● EXERCISE DETAILS:
Reproduce the records below, starting at the line containing "You are a computer-use agent." and ending at the line containing "coord(290,103)", with both lines included. Omit the pictures.

● TASK MATERIAL:
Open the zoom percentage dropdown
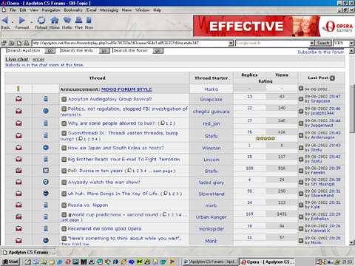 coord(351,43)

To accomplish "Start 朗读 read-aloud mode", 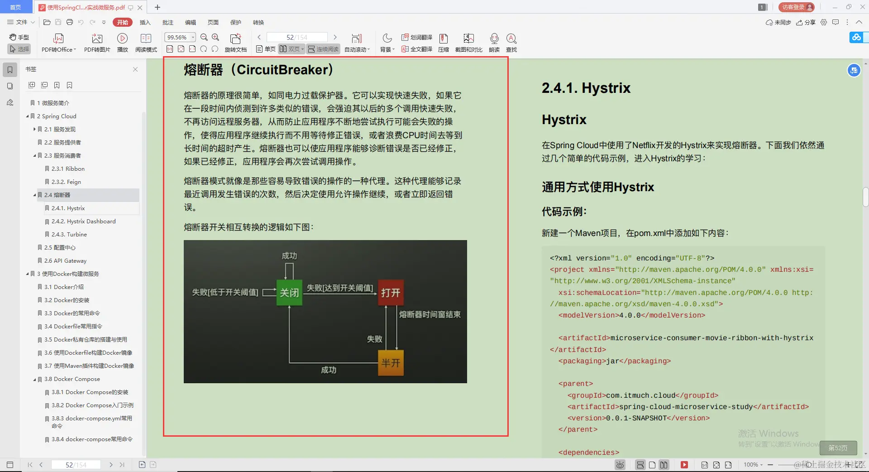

* * *

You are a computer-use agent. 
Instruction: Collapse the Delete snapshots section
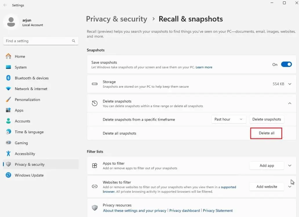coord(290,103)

...

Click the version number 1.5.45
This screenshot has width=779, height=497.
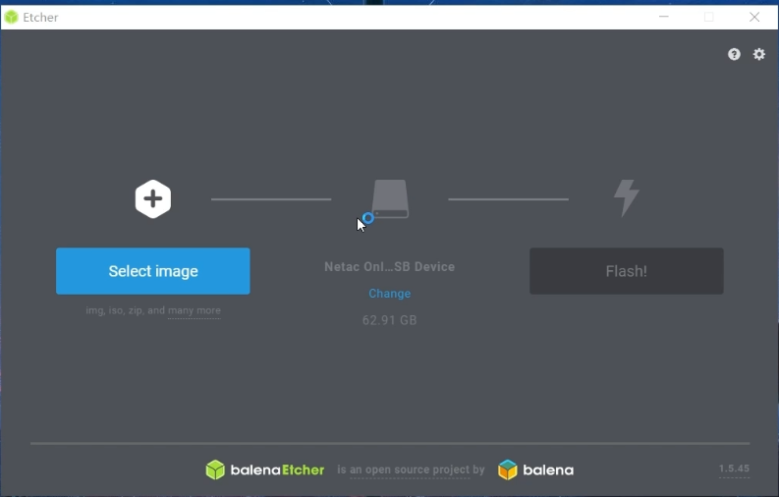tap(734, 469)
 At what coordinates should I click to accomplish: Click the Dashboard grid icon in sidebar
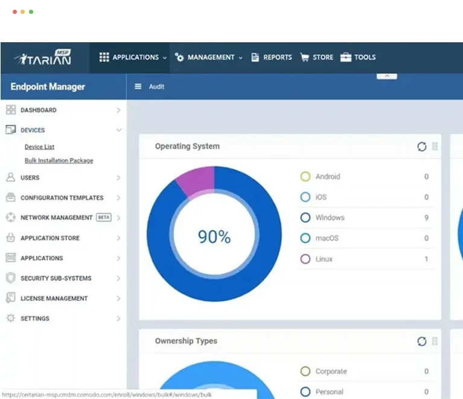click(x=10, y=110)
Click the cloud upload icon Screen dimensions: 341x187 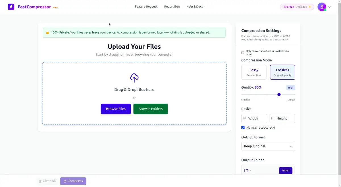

● RESPONSE TO THE EXERCISE:
You are a computer-use agent. 
Instruction: Collapse the Delete snapshots section
coord(290,103)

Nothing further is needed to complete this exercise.